Comparison & reviews

Magnesium citrate: benefits, dosage, side effects, interactions, and comparison

Need to support magnesium intake, nervous system relaxation, muscle comfort, and sometimes digestion, with a well-absorbed form. Updated 29/03/2026

Magnesium citrate is a versatile, generally well-absorbed form, useful when diet doesn't meet your needs. Understand when it's appropriate, how to dose it without digestive discomfort, and how it compares to other forms (bisglycinate, oxide, malate).

Magnesium citrate

Key points to remember

Magnesium citrate : an excellent compromise between absorption and versatility.
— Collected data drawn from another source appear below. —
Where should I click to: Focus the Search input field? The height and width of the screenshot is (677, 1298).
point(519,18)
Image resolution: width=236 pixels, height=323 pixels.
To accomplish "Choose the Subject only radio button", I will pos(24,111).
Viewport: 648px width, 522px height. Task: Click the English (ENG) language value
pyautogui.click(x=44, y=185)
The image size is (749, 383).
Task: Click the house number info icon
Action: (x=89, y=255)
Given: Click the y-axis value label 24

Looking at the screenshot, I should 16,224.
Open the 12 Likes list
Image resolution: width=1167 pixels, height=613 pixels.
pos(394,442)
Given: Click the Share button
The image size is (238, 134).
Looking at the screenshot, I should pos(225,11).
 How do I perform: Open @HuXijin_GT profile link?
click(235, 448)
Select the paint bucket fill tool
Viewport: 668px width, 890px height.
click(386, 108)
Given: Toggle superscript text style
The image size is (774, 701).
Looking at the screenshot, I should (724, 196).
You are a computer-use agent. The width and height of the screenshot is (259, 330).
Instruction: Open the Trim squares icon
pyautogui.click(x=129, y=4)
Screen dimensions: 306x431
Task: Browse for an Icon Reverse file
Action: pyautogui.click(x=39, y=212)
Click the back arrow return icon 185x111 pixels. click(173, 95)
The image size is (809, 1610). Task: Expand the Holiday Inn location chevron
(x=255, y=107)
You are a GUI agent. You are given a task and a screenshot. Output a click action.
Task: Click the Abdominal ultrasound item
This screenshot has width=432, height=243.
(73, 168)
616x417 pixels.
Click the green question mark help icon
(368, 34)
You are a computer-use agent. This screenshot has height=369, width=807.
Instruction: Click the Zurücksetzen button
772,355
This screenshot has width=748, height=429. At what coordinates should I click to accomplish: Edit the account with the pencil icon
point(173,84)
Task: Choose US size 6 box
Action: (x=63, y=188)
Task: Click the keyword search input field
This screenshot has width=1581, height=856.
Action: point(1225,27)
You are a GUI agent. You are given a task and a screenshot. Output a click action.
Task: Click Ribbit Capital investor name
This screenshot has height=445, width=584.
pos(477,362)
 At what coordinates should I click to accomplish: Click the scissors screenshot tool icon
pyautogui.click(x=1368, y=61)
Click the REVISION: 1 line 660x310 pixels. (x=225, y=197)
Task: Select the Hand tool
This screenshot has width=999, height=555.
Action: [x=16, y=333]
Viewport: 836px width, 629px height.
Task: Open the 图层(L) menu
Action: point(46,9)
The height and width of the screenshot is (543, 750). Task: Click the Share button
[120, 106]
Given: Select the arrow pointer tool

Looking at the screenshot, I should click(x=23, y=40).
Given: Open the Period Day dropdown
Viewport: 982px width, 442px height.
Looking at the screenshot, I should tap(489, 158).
Start with a low dose, divide it into smaller doses, and adjust according to digestive tolerance. Space out other sensitive medications and avoid self-medication in cases of kidney failure.

How to choose

Choose a magnesium citrate supplement that clearly displays the elemental magnesium content per dose, with few excipients and a convenient form (powder for precise dosing, capsules for ease of use). If you have sensitive bowels, start with a low dose and divide it into smaller doses.

Quick tip

Tip: Take magnesium citrate with a meal and divide the dose between morning and evening. If stools become too loose, reduce the dose rather than stopping abruptly, then increase it more slowly.